Both Kafka and RabbitMQ offer at-most-once and at-least-once delivery guarantees.
Kafka provides exactly-once delivery between producer to the broker using idempotent producers (enable.idempotence=true
). Exactly-once message delivery to the consumers is more complex. It is achieved at consumers end by using transactions API and only reading messages belonging to committed transactions (isolation.level=read_committed
).
To truly achieve this, consumers would need to avoid non-idempotent processing of messages in case a transaction has to be aborted, which is not always possible. So, Kafka transactions are not very useful in my opinion.
In RabbitMQ, exactly-once delivery is not supported due to the combination of complex routing and the push-based delivery. Generally, it’s recommended to use at-least-once delivery with idempotent consumers.
NOTE: Kafka Streams is an example of truely idempotent system, which it achieves by eliminating non-idempotent operations in a transaction. It, however is out of the scope of this article. I recommend reading “Enabling Exactly-Once in Kafka Streams” by Confluent if you want to dig in it further.
Throughput
Throughput of message queues depends on many variables like message size, number of nodes, replication configuration, delivery guarantees, etc. I will be focussing on the speed of messages produced versus consumed. The two cases which arise are:
- Queue is empty due to messages being consumed as and when they are produced.
- Queue is backed up due to consumers being offline or producers being faster than consumers.
RabbitMQ stores the messages in DRAM for consumption. In the case where consumers are not far behind, the messages are served quickly from the DRAM. Performance takes a hit when a lot of messages are unread and the queue is backed up. In this case, the messages are pushed to disk and reading from it is slower. So, RabbitMQ works faster with empty queues.

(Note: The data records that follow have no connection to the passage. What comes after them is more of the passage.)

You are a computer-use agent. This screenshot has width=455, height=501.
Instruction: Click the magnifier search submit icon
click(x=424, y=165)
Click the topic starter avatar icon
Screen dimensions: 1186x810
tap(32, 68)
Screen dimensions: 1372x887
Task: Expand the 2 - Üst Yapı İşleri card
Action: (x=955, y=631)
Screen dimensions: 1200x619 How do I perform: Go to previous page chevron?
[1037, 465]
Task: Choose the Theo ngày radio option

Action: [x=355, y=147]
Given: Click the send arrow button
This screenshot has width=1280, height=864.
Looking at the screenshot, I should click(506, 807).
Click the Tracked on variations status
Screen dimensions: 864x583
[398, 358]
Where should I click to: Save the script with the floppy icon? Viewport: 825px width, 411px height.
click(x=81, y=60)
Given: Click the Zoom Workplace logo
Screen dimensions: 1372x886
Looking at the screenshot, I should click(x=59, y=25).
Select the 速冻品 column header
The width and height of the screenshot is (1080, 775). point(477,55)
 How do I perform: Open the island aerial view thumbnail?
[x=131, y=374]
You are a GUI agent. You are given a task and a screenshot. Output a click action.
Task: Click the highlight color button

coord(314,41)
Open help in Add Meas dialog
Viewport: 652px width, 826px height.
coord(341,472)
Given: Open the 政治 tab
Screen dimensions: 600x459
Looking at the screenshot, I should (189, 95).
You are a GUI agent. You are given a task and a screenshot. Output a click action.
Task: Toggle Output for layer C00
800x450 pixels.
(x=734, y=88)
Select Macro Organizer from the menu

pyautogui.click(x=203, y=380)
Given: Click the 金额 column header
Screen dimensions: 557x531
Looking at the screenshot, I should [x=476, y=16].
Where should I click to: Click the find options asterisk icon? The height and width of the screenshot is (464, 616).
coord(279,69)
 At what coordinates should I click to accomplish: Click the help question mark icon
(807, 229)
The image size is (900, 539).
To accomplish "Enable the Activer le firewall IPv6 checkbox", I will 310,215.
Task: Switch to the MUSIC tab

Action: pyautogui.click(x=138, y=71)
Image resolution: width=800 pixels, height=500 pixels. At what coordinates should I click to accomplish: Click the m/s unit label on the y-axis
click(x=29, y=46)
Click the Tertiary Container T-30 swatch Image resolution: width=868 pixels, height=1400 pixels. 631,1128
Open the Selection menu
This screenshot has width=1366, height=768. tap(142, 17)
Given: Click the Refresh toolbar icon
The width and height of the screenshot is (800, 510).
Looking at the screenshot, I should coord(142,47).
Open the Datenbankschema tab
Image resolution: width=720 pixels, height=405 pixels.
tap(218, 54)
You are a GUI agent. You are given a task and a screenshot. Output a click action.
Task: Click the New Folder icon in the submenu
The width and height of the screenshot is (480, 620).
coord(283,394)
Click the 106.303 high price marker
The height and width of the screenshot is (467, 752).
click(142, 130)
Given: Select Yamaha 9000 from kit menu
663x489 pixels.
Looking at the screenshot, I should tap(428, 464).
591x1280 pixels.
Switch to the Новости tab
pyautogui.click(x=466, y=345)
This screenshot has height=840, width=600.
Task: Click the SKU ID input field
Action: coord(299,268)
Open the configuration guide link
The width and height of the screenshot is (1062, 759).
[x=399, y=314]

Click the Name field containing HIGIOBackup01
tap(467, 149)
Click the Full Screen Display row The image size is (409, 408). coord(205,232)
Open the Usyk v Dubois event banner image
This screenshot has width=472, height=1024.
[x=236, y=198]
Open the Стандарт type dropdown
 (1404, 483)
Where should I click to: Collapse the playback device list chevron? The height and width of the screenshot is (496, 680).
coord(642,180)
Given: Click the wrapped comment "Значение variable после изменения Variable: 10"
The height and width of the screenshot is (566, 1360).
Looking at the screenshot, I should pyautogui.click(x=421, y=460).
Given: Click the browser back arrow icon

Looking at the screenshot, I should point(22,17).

Kafka uses sequential disk I/O to read chunks of the log in an orderly fashion. Performance improves further in case fresh messages are being consumed, as the messages are served from the OS page cache without any I/O reads. However, it should be noted that implementing transactions as discussed in last section will have negative effect on the throughput.
Overall, Kafka can process millions of messages in a second and is faster than RabbitMQ. Whereas, RabbitMQ can process upwards of 20k messages per second.
Persistence
Persistence of messages is another front where both of these tools can not be more different.
Kafka is designed with persistent (or retention as they call it) in mind. A Kafka system can be configured to retain messages – both delivered and undelivered, by configuring either log.retention.hours
or log.retention.bytes
.
Retaining messages doesn’t effect the performance of Kafka. The consumers can replay retained messages by changing the offset of messages they have read.
RabbitMQ on the other hand, works very differently. Messages when delivered to multiple queues, are duplicated in these queues. These copies are then governed independently of each other by the policy of the queues they are in, and the exchanges they are passing. So to persist the messages in RabbitMQ:
- queues and exchanges need to be made durable,
- messages produced need to be tagged as persistent by the producer
Not to mention, this will have performance impact since disk is involved in an otherwise memory operation.
Conclusion
RabbitMQ offers complex routing use-cases which can not be realized with Kafka’s simple architecture. However, Kafka provides higher throughput and persistence of messages.